# Your objective
Extract the part of the listing below that opens with its first line and closes with the line containing "Tap the red W app logo", both ends included, and reproduce it word for word without the pictures.

# Data for this task
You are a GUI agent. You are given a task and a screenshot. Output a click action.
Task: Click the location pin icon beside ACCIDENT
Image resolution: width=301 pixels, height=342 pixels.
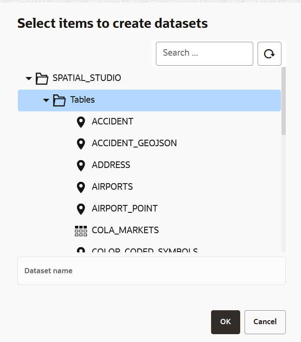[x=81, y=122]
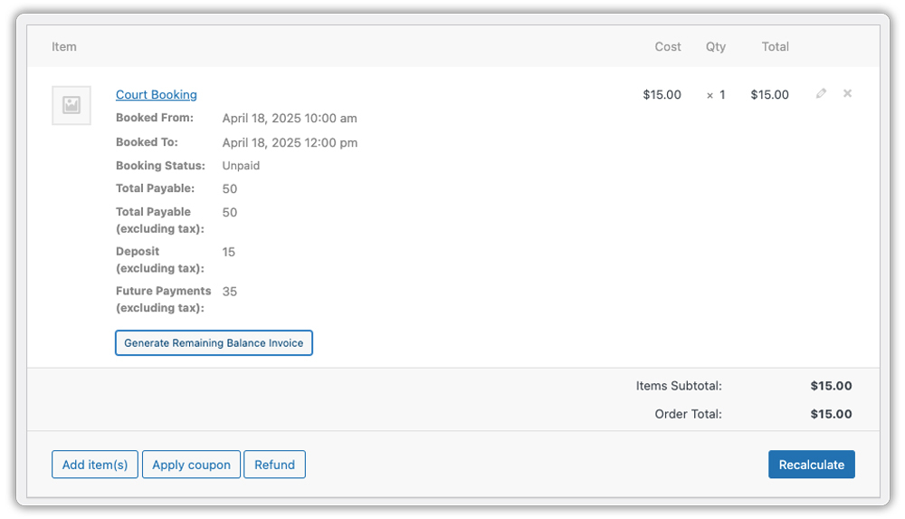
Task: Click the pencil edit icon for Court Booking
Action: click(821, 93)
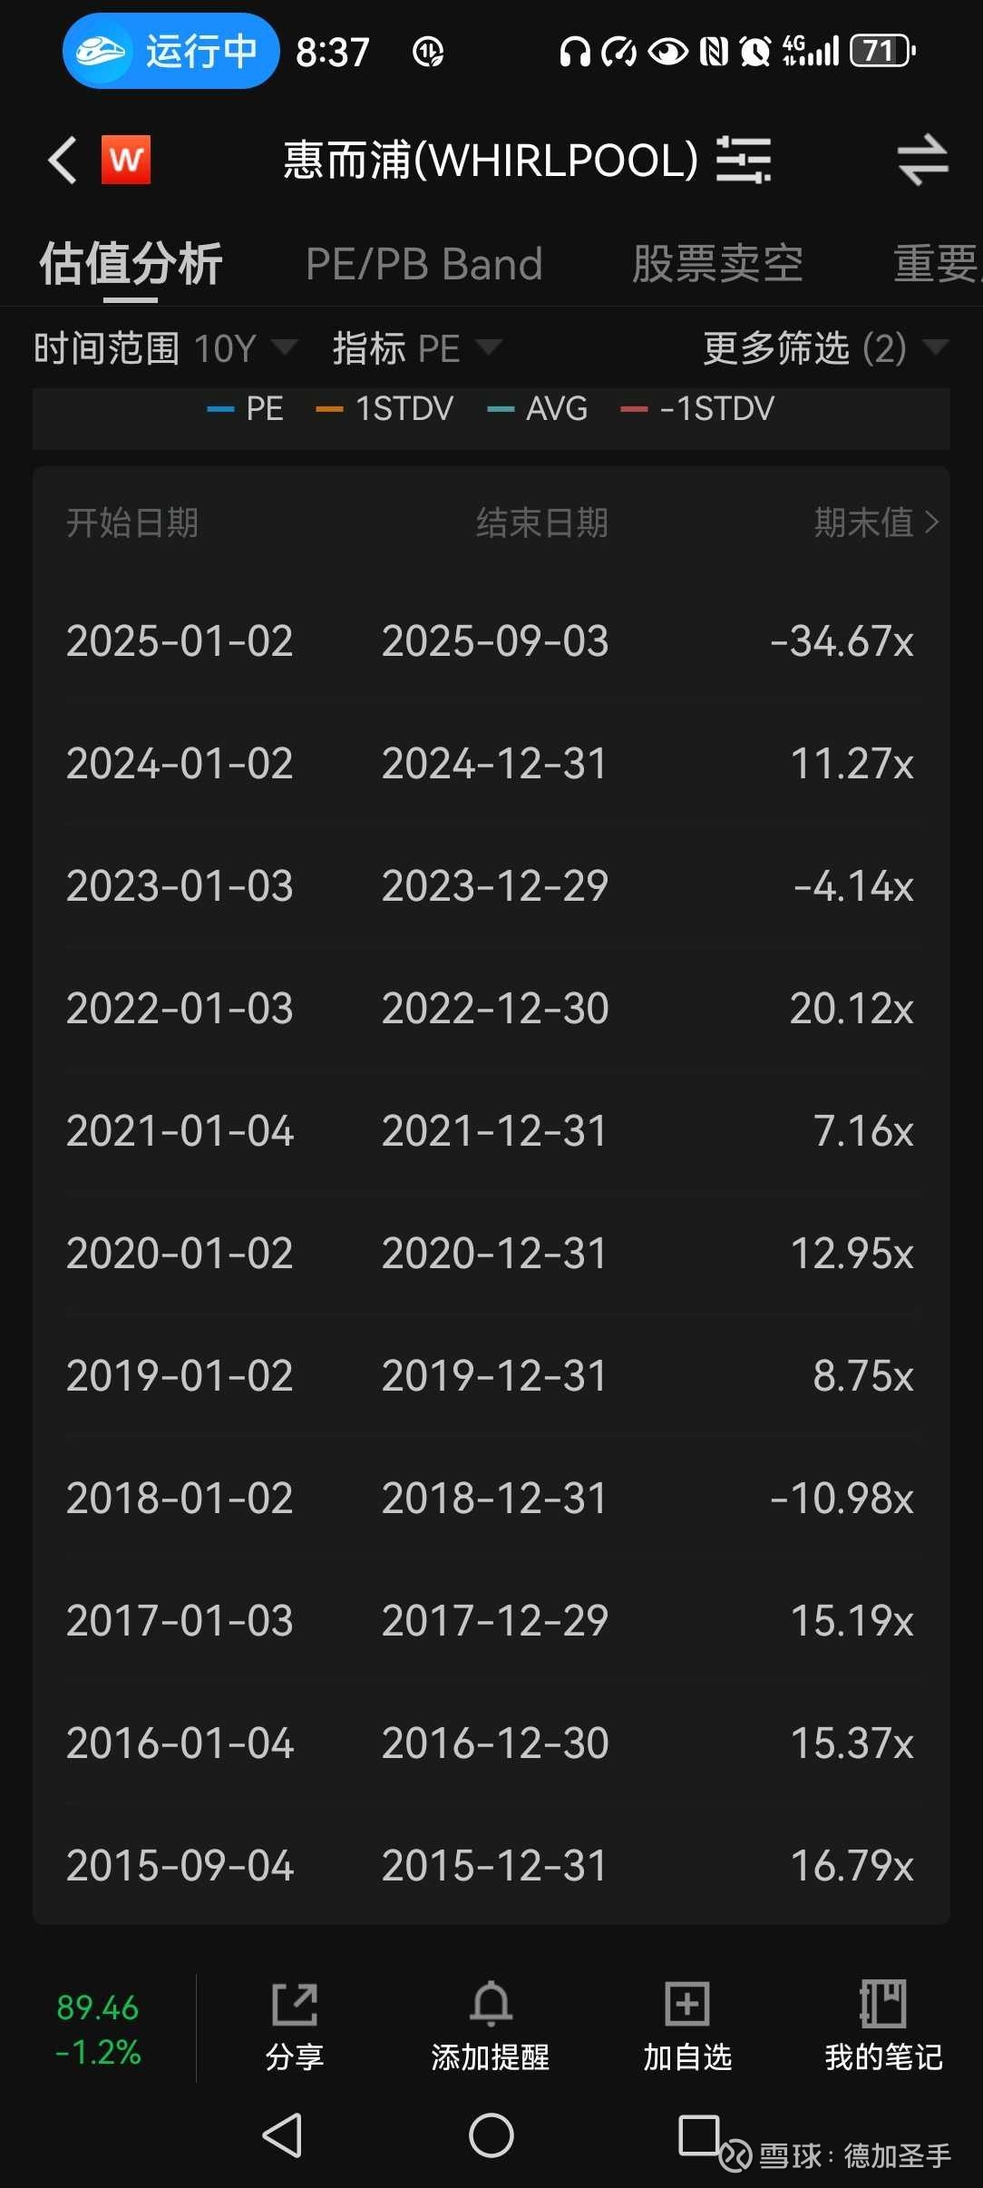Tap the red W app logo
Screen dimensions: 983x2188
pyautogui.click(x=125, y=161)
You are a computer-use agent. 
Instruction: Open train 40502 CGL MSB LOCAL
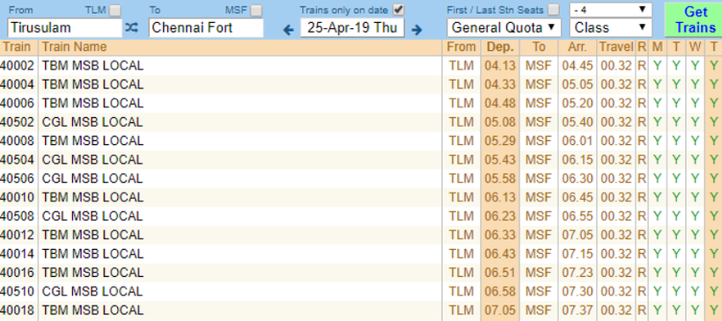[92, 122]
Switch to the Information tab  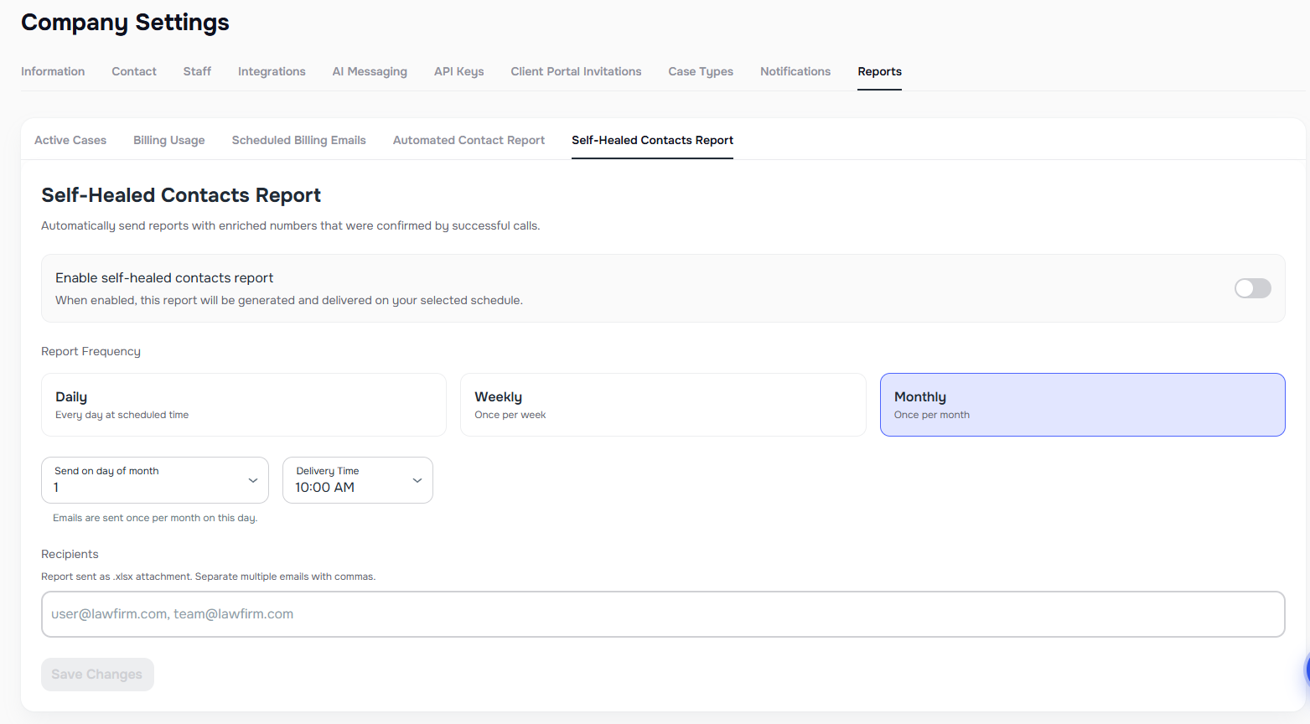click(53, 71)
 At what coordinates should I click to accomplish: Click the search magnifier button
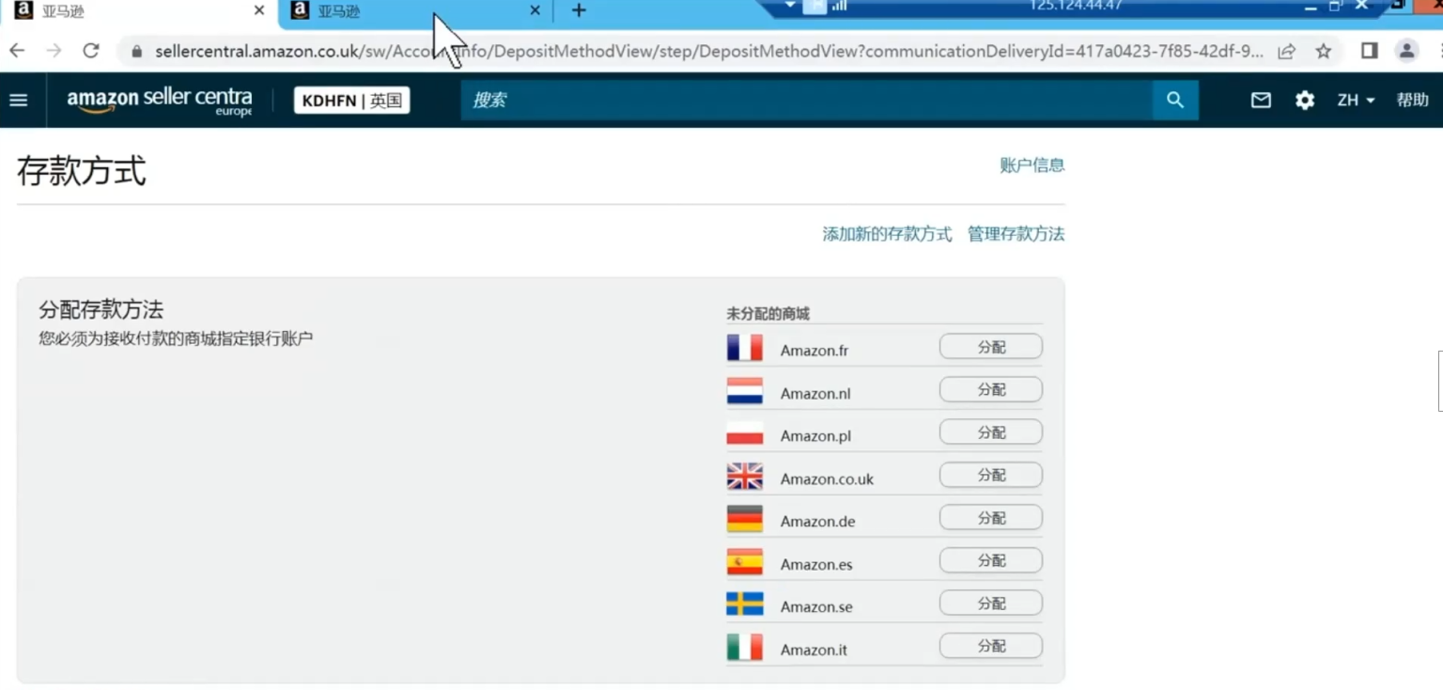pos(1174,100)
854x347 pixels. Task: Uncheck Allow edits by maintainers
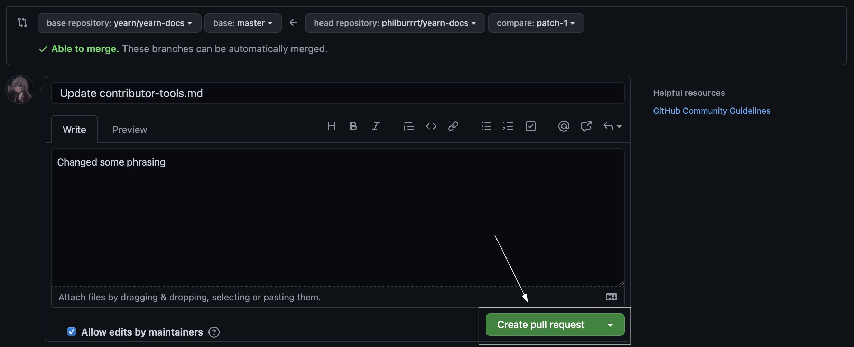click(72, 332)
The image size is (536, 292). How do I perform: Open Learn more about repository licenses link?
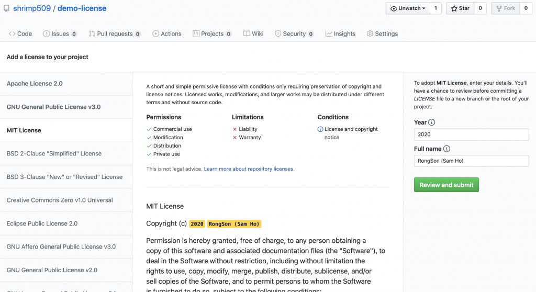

# Reply
You are a GUI agent. You are given a task and a screenshot. Output a click action.
Task: Click the location pin icon beside ACCIDENT
Image resolution: width=301 pixels, height=342 pixels.
[x=81, y=122]
Task: Click the pencil edit icon for Court Booking
Action: click(821, 93)
Tap the red W app logo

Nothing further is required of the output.